## What the exercise asks
Take from the entries below the stretch from the line with "Open the view sort dropdown" through the line with "Instruction: Switch to", and return it exactly, leaving the pictures out.
● ● ●
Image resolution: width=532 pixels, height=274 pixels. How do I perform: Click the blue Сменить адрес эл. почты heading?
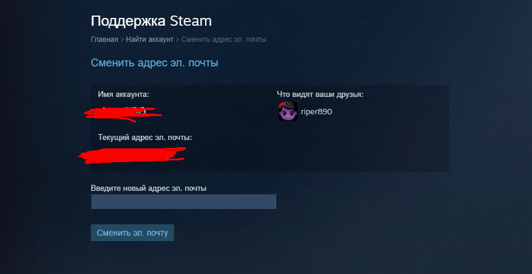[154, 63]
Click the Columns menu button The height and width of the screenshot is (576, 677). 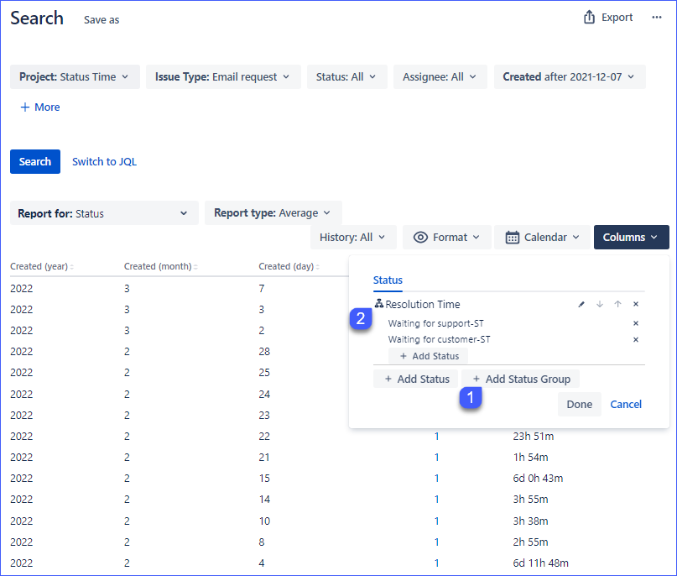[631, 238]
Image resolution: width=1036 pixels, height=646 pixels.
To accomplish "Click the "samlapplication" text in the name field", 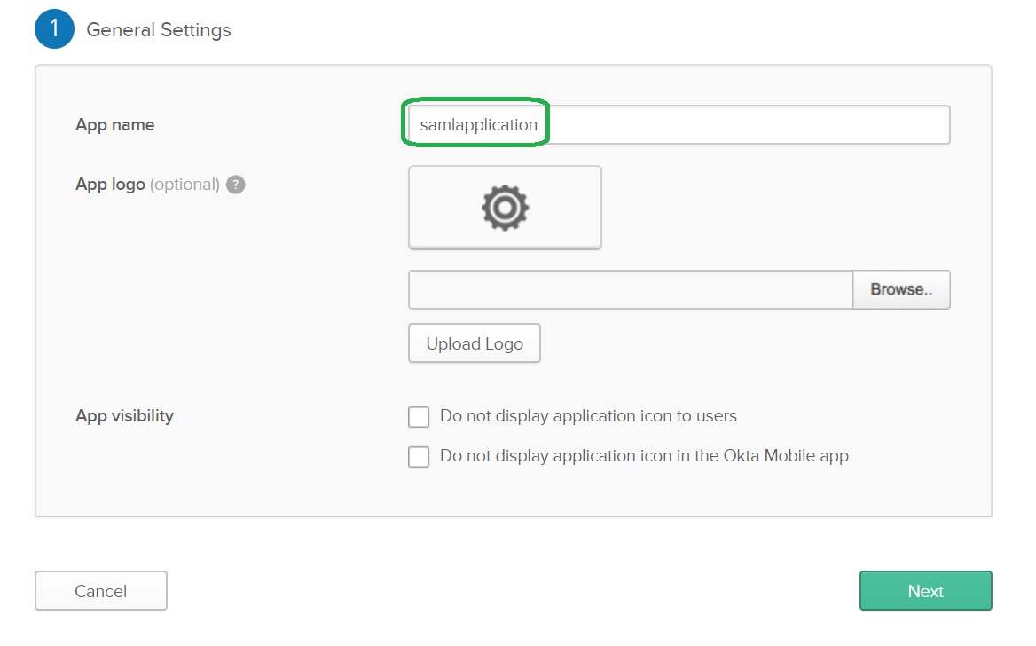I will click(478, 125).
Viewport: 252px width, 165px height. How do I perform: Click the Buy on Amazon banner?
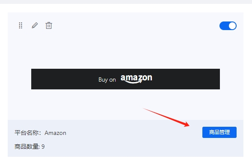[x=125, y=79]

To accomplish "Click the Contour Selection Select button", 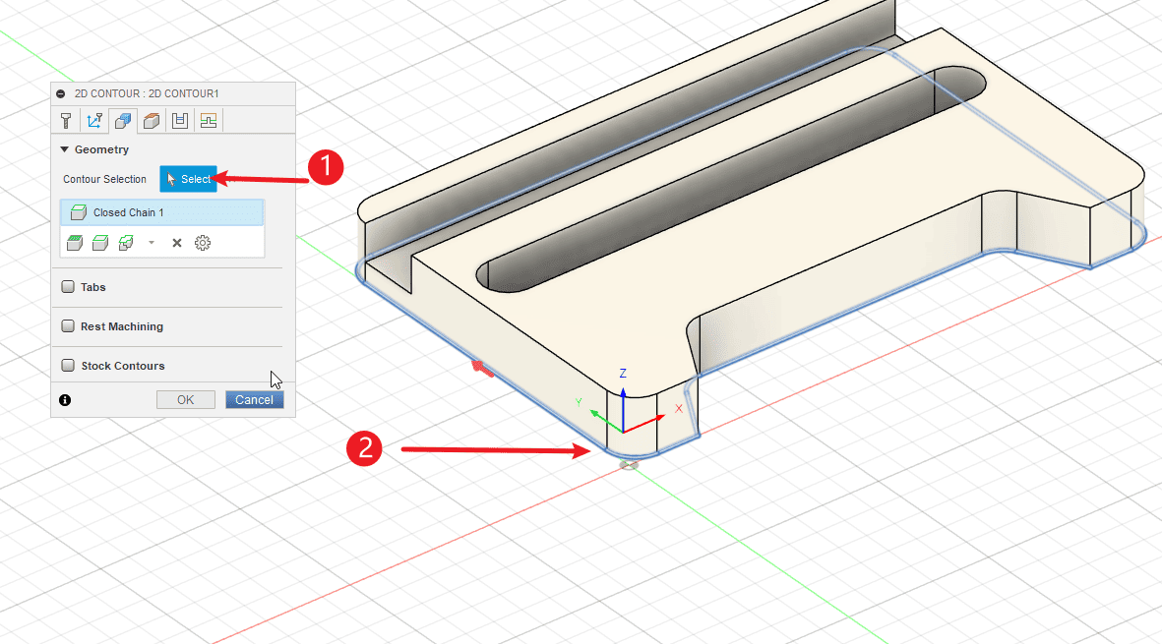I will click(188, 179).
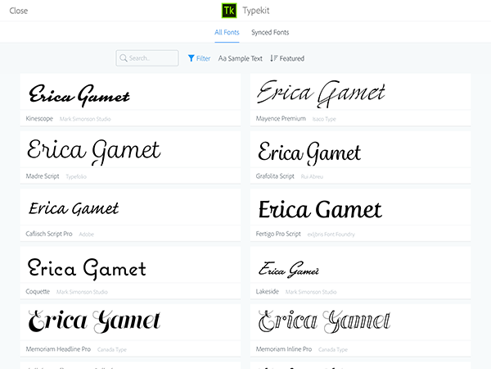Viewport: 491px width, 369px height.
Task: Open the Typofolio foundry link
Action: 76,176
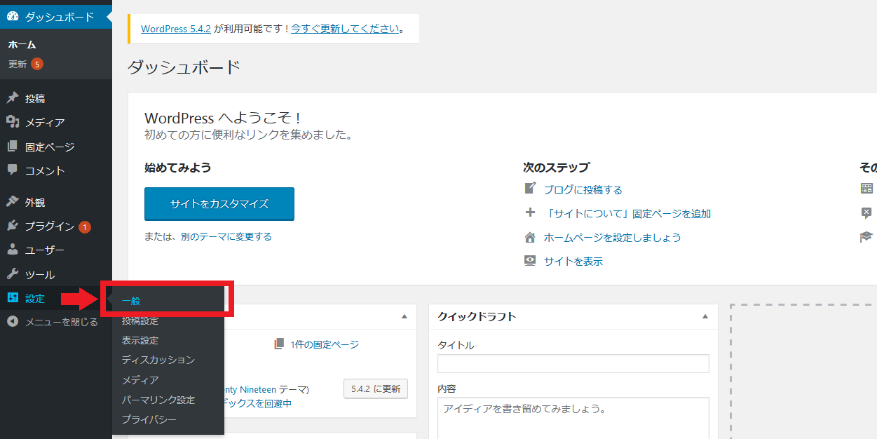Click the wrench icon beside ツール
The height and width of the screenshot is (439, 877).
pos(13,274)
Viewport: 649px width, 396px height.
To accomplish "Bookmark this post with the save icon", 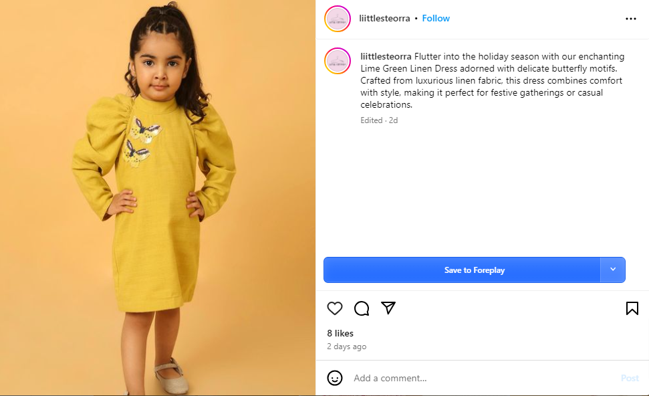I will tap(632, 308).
● ● ●
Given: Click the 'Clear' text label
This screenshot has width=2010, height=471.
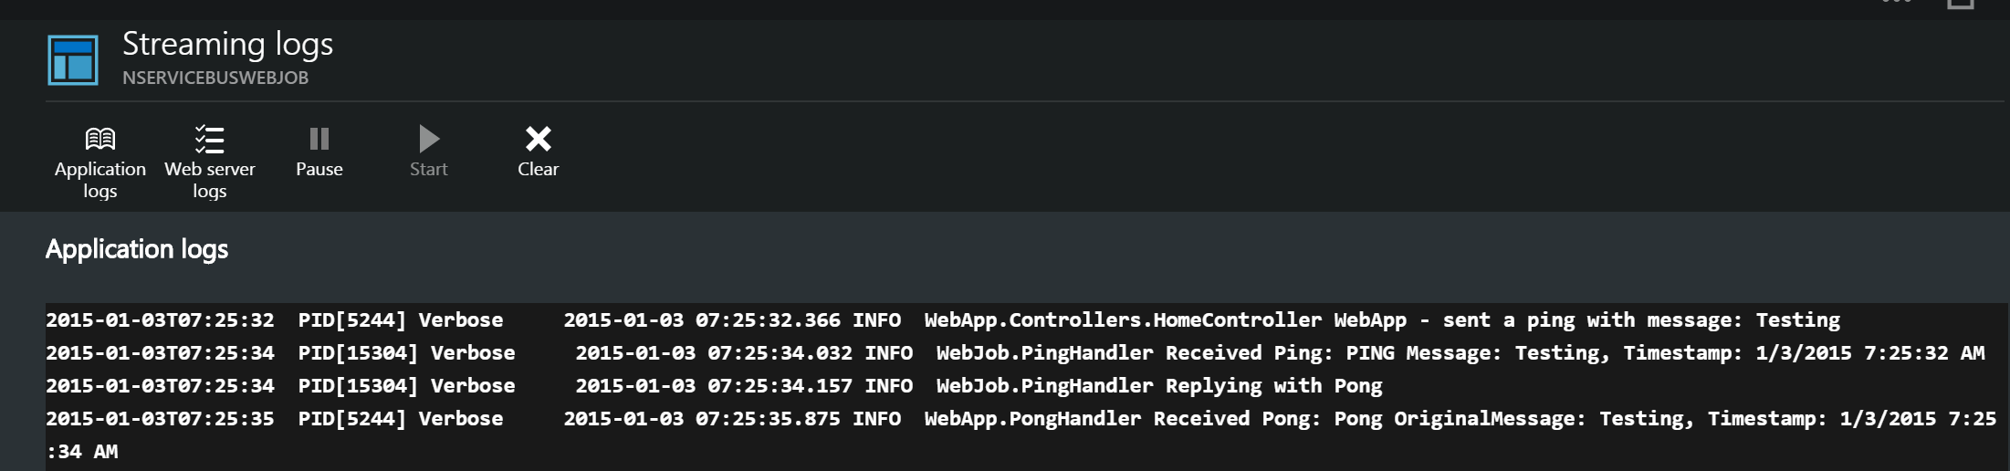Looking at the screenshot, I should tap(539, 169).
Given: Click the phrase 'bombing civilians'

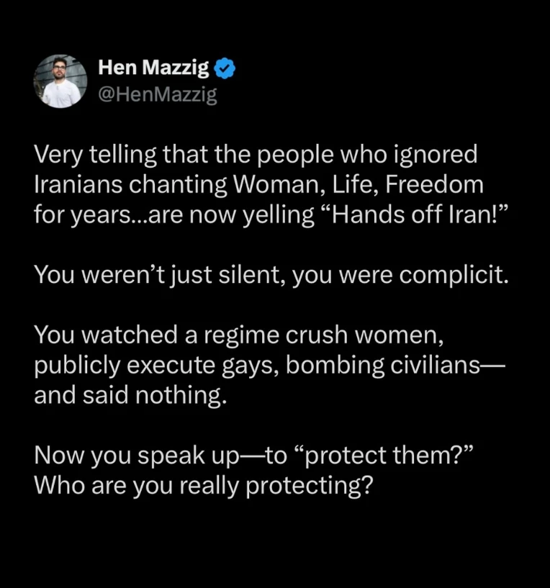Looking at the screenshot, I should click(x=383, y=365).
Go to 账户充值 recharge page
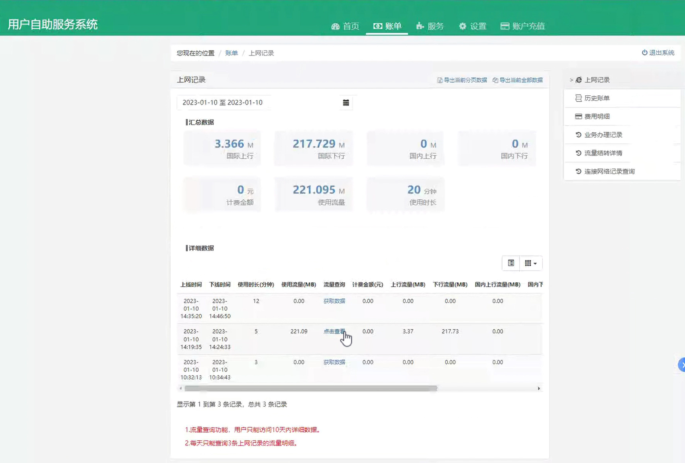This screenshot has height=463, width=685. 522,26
● ● ●
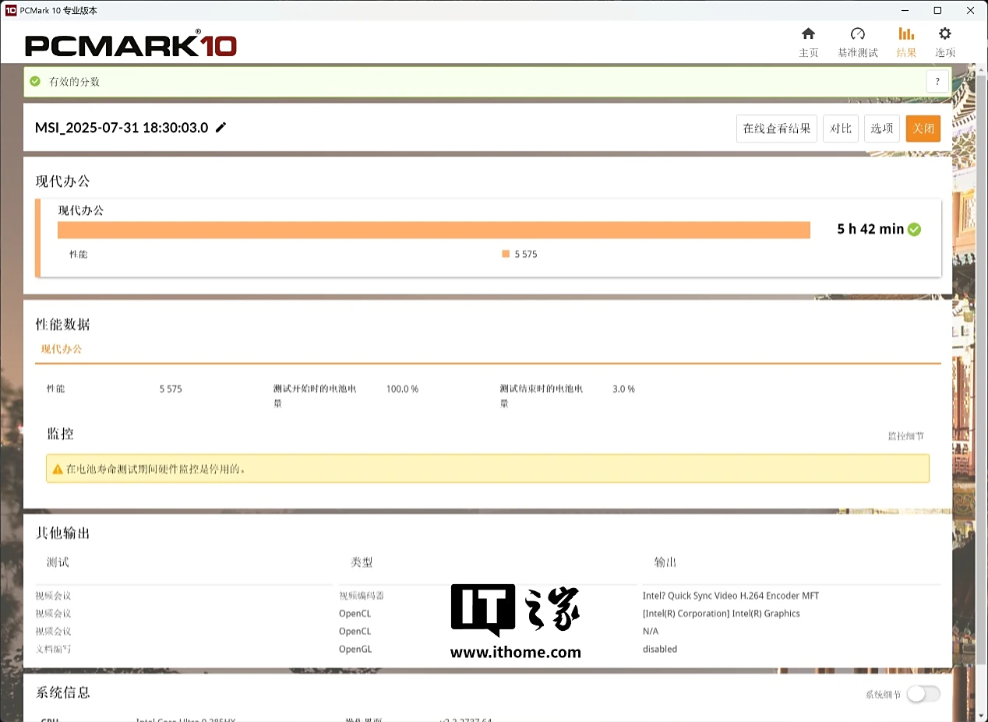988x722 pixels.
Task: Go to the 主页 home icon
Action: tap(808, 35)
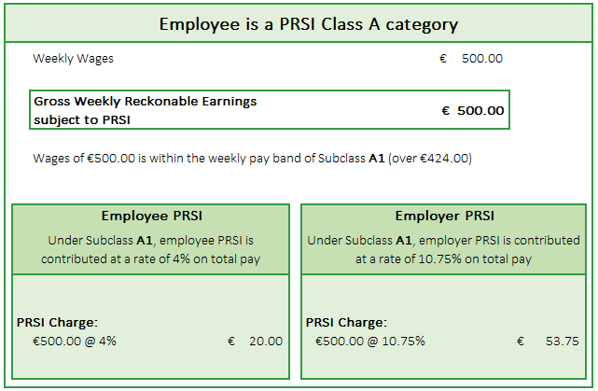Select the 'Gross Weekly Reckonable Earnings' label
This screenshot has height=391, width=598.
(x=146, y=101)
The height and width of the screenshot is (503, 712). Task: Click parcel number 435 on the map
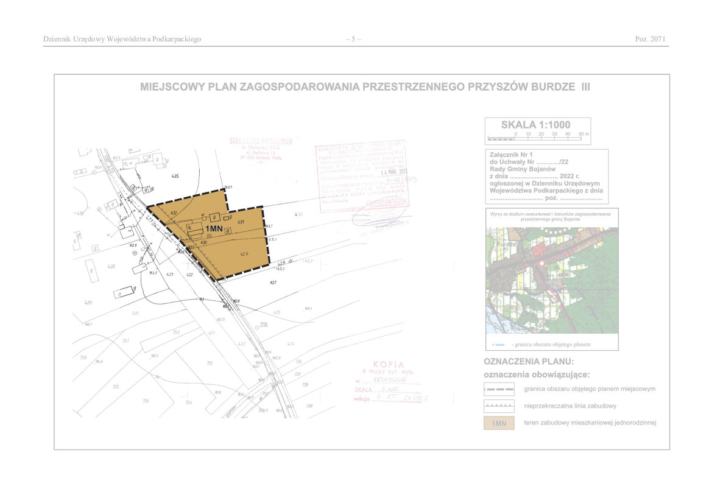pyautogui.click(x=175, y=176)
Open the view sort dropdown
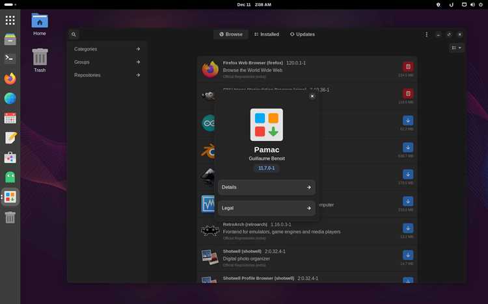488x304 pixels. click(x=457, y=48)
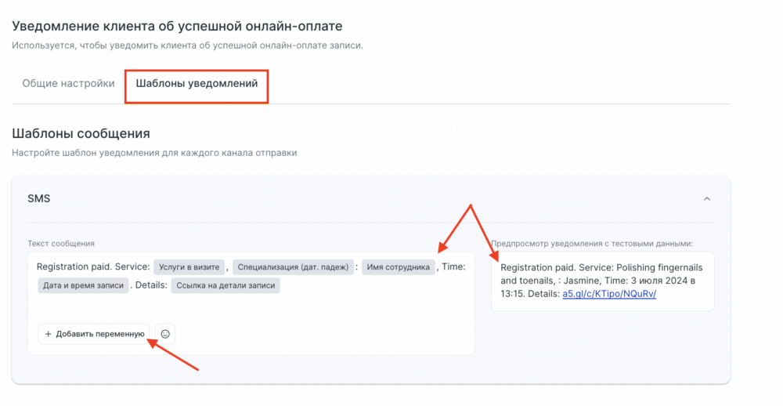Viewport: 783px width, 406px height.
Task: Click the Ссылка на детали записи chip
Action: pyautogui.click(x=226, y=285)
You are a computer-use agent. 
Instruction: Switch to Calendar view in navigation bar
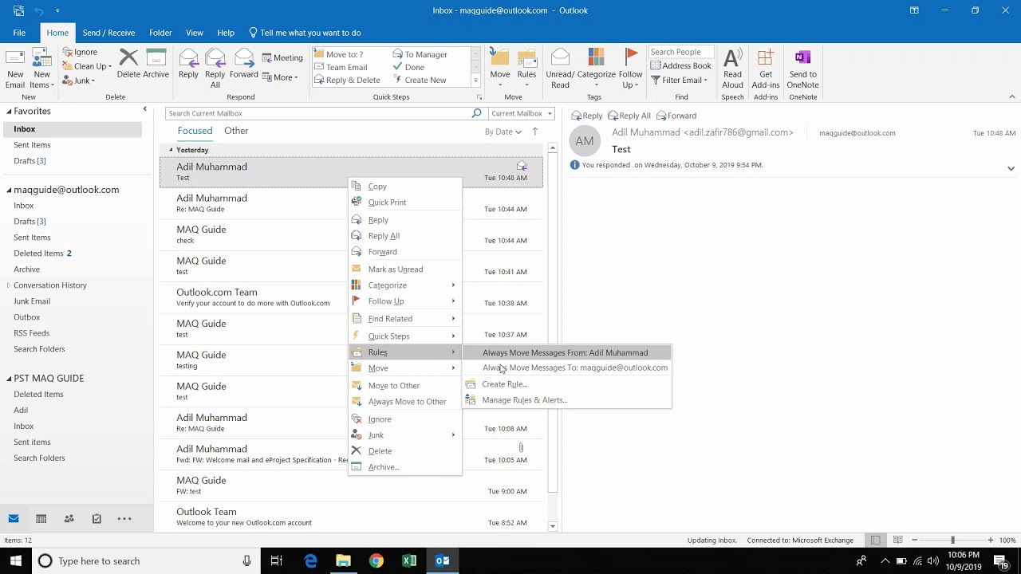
● ● ●
## Expected answer
Open the view sort dropdown
488x304 pixels. click(x=457, y=48)
Viewport: 783px width, 406px height.
Task: Click the Ссылка на детали записи chip
Action: pyautogui.click(x=226, y=285)
You are a computer-use agent. 
Instruction: Switch to Calendar view in navigation bar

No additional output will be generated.